» Texte fourni:
────────

"Le
nouveau rock’n’roll français" sort enfin de
sa sphère exclusivement parisienne et nombriliste pour conquérir
le monde. Pierres angulaires, avec les Parisians, de cette mouvance
autant esthétique que musicale, les Naast s’en tirent
comme des chefs avec ce magnifique Mauvais garçon.
Inutile de vous dire que ce single inaugural n’est disponible
qu’en 45 tours ! C’est que ces jeunes gens jouent la carte
rétro à fond la caisse : outre ce parti pris vinylique,
ils maltraitent des guitares Eko antiques, battent le pavé
dans d’immémoriales Chelsea boots, que n’auraient
point reniées les Beatles, et citent Count Five ou les Small
Faces à qui mieux-mieux. Passéistes ? Réacs’,
les rejetons français des Strokes ? Ca se défend. Malgré
tout, ce qui est certain, c’est que ce titre est une bombe absolue
! Sans doute le titre français le mieux troussé de l’année,
avec le Soulève-moi d’Elli
Medeiros…
Gustave, le chanteur-Apollon, démarre ainsi : "Miroir,
mon beau miroir, dis-moi que je suis la plus belle !" d’une
voix machiavélique, digne des plus grandes heures des Olivensteins
ou des Dogs de Rouen. On pense aussi à Asphalt Jungle, à
l’écoute de ces guitares roboratives, et de cet orgue
trituré par l’inénarrable Clod. Mais, pour tout
dire, les petits gars de Joinville, déjà un cran au
dessus de la mêlée "nouvelle scène parisienne",
n’ont rien a envié à leurs glorieux aînés.
Balancer ça, à dix-huit ans à peine, on n’en
donnait pas tant…
La face B, quant à elle, ne présente aucun intérêt,
étant la version instrumentale du titre-phare qui, sans le
chant de Gustave, perd un des éléments qui font tout
son sel. Toutefois, les Naast livrent une belle promesse, et feront
sans doute des émules… partout en France, cette fois.

────────

» Contenu des données:
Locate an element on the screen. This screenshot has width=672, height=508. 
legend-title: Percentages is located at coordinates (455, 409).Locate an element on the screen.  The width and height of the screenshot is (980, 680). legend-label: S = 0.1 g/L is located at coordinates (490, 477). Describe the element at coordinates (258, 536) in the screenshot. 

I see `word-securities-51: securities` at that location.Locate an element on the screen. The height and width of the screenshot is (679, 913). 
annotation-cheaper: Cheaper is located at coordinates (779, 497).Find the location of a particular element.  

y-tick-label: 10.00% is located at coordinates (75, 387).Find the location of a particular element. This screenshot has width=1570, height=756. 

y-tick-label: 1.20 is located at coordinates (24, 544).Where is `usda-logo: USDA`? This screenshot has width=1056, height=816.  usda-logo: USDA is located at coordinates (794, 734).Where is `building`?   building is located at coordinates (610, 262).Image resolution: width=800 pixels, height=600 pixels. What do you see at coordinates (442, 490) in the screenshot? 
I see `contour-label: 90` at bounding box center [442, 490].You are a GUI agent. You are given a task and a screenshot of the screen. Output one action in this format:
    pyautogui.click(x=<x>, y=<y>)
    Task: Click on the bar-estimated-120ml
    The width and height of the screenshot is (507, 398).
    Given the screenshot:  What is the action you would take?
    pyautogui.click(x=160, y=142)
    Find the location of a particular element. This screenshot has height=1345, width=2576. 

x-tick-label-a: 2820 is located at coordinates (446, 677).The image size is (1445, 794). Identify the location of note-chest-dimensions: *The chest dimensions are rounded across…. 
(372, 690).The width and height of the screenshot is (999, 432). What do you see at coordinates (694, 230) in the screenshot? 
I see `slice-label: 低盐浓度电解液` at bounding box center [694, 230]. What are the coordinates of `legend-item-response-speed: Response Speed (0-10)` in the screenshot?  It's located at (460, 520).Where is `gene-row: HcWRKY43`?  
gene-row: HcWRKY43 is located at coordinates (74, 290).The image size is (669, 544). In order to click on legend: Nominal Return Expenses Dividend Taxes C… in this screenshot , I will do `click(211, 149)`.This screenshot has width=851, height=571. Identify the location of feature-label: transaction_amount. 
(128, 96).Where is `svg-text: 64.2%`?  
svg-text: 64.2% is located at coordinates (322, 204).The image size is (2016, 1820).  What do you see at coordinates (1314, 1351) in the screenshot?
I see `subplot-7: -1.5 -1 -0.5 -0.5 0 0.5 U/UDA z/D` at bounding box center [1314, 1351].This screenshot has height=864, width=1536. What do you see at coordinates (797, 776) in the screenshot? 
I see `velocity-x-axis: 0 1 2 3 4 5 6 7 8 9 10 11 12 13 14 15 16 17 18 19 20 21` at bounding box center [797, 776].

────────

» Objectif du travail: Traduisez en anglais cette phrase de la chronique sur les Naast : « Inutile de vous dire que ce single inaugural n’est disponible qu’en 45 tours ! » Les items ne sont pas nécessaires.

» Voici la réponse: Needless to say, this debut single is only available on 45 rpm vinyl!